(Stored data entries)
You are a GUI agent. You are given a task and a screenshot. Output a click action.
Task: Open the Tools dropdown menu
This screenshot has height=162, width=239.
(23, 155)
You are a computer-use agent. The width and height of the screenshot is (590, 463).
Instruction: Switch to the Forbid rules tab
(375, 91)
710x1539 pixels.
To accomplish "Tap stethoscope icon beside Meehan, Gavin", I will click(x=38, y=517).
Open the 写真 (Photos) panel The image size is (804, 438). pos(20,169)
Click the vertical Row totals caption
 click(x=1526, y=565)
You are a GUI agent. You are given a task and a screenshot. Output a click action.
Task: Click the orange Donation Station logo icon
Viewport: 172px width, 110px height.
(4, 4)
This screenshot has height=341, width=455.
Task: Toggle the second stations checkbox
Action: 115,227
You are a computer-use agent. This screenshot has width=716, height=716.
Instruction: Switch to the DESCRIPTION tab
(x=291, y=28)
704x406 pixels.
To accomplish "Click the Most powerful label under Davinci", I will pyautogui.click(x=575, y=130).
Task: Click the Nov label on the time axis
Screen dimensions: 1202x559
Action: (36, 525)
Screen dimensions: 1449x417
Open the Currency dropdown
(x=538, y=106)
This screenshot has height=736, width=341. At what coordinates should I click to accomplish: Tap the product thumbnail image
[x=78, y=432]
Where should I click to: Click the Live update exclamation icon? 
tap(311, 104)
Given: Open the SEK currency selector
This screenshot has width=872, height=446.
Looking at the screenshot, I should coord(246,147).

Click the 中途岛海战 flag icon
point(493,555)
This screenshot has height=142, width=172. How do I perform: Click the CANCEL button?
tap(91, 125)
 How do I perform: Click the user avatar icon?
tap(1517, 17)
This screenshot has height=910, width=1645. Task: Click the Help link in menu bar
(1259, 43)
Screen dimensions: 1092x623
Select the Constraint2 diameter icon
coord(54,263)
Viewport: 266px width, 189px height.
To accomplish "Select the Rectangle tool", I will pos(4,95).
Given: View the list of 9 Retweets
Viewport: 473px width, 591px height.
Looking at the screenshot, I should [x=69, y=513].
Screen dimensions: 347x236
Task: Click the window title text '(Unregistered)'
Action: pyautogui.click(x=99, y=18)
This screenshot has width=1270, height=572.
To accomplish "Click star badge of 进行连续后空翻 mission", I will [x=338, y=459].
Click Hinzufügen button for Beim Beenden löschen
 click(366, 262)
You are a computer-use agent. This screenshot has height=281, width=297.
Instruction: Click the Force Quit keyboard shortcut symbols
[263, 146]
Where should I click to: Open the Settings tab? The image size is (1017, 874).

> **What to work on**
In the entries above, find the line holding "has width=716, height=716." and the line holding "Screen dimensions: 1092x623"; print both of them and every line between, exactly, and nothing else.

> **Answer section**
You are a computer-use agent. This screenshot has width=716, height=716.
Instruction: Switch to the DESCRIPTION tab
(x=291, y=28)
704x406 pixels.
To accomplish "Click the Most powerful label under Davinci", I will pyautogui.click(x=575, y=130).
Task: Click the Nov label on the time axis
Screen dimensions: 1202x559
Action: (36, 525)
Screen dimensions: 1449x417
Open the Currency dropdown
(x=538, y=106)
This screenshot has height=736, width=341. At what coordinates should I click to accomplish: Tap the product thumbnail image
[x=78, y=432]
Where should I click to: Click the Live update exclamation icon? 
tap(311, 104)
Given: Open the SEK currency selector
This screenshot has width=872, height=446.
Looking at the screenshot, I should coord(246,147).

Click the 中途岛海战 flag icon
point(493,555)
This screenshot has height=142, width=172. How do I perform: Click the CANCEL button?
tap(91, 125)
 How do I perform: Click the user avatar icon?
tap(1517, 17)
This screenshot has height=910, width=1645. Task: Click the Help link in menu bar
(1259, 43)
Screen dimensions: 1092x623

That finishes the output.